TASK TO COMPLETE:
Write out, with no changes, every line starting at the one that contains "Where should I click to: Open the" and ending at the last line of the data below. Leave pictures out.

THE DATA:
- Opening Delimiter -
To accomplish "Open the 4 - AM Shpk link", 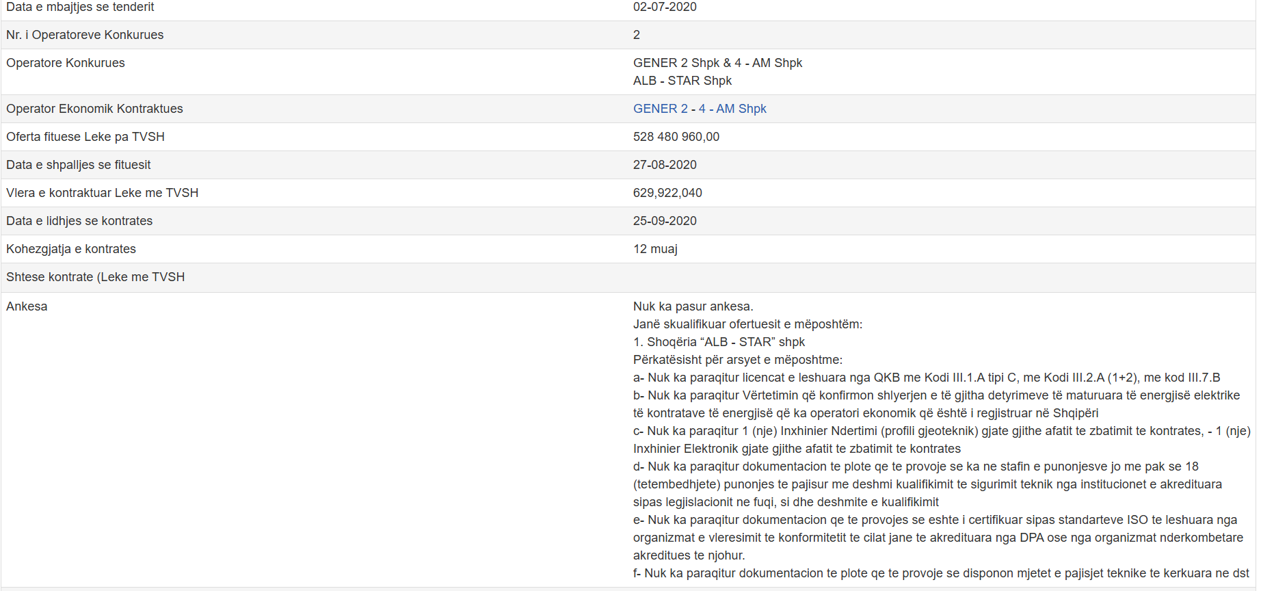I will coord(732,109).
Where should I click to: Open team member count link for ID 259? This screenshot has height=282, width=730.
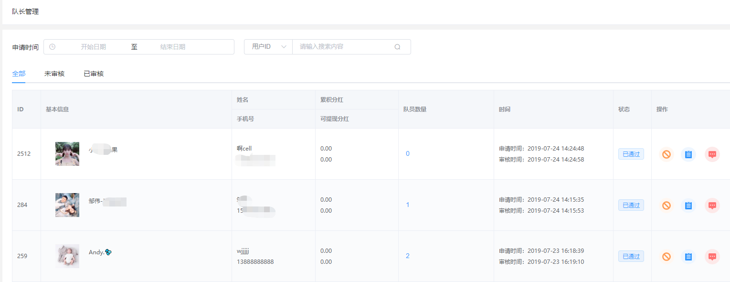[x=408, y=256]
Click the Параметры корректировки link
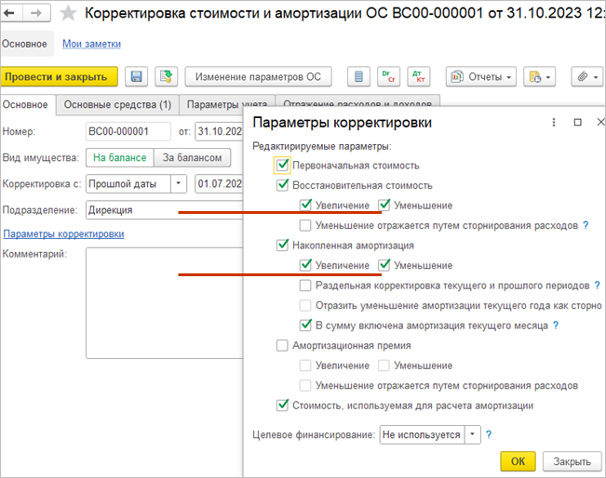 [x=63, y=233]
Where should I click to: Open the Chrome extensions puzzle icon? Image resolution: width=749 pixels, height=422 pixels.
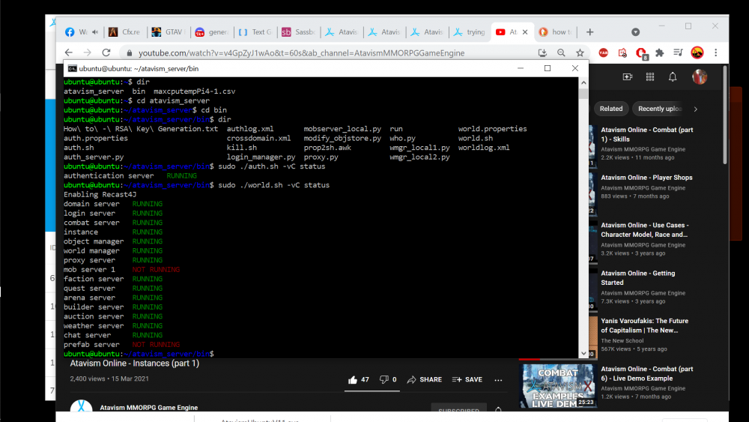pyautogui.click(x=659, y=53)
- Closing Delimiter -
RESPONSE BELOW:
Where should I click to: Open the Chrome extensions puzzle icon? Image resolution: width=749 pixels, height=422 pixels.
pyautogui.click(x=659, y=53)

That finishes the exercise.